* _PROBLEM DETAILS_
Your answer must be the full set of records, copied exactly, with no pictures in it.

(Stored data entries)

◆ ◆ ◆ ◆ ◆ ◆ ◆

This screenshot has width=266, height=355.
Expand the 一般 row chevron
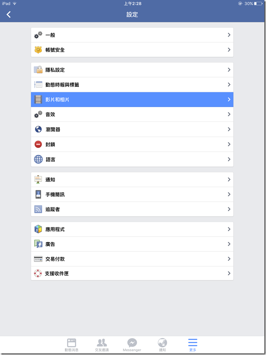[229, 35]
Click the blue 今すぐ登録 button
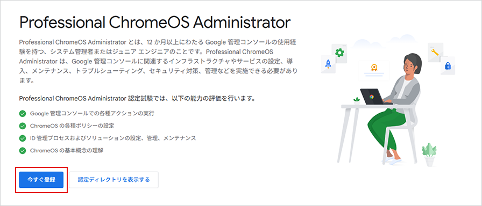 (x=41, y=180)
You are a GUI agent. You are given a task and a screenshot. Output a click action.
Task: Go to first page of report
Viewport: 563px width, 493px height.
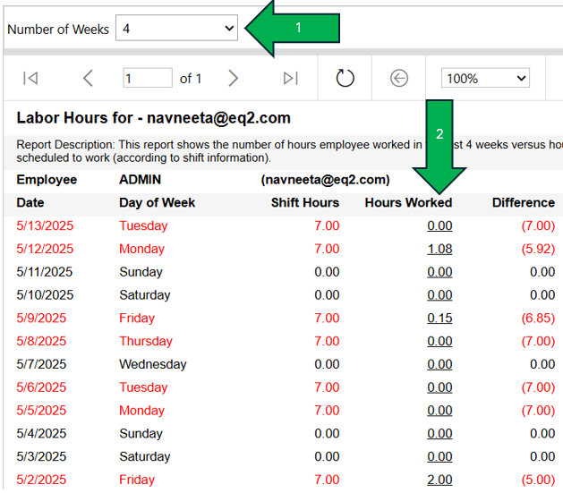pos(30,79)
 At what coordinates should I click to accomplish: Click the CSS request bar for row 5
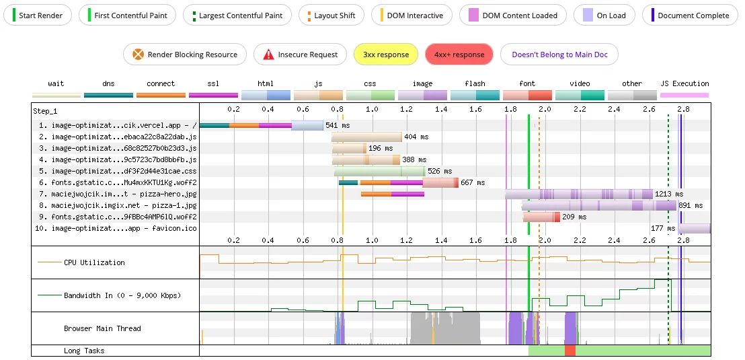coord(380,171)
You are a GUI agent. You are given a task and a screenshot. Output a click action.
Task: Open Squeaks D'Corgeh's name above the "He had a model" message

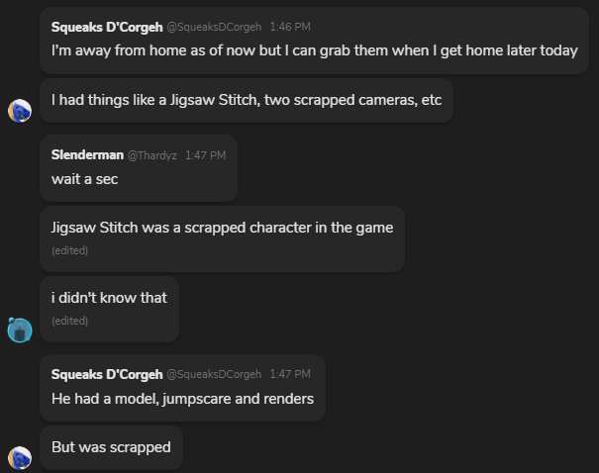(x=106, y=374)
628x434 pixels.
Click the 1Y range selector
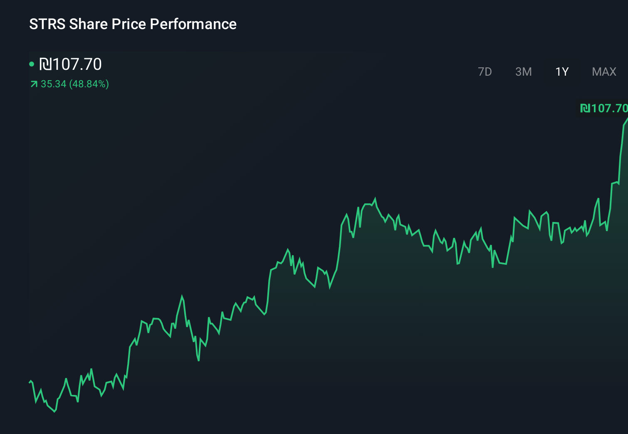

◆ ◆ ◆ ◆ ◆ ◆ ◆

* _SOLUTION_
This screenshot has width=266, height=355.
Expand the 一般 row chevron
[229, 35]
Click the blue 今すぐ登録 button
 (x=41, y=180)
You are a GUI agent. You are given a task and a screenshot. Output a click action.
Task: Go to first page of report
Viewport: 563px width, 493px height.
pos(30,79)
 At what coordinates should I click to accomplish: Click the CSS request bar for row 5
coord(380,171)
You are a GUI agent. You are given a task and a screenshot. Output a click action.
Task: Open Squeaks D'Corgeh's name above the "He had a model" message

(x=106, y=374)
628x434 pixels.
Click the 1Y range selector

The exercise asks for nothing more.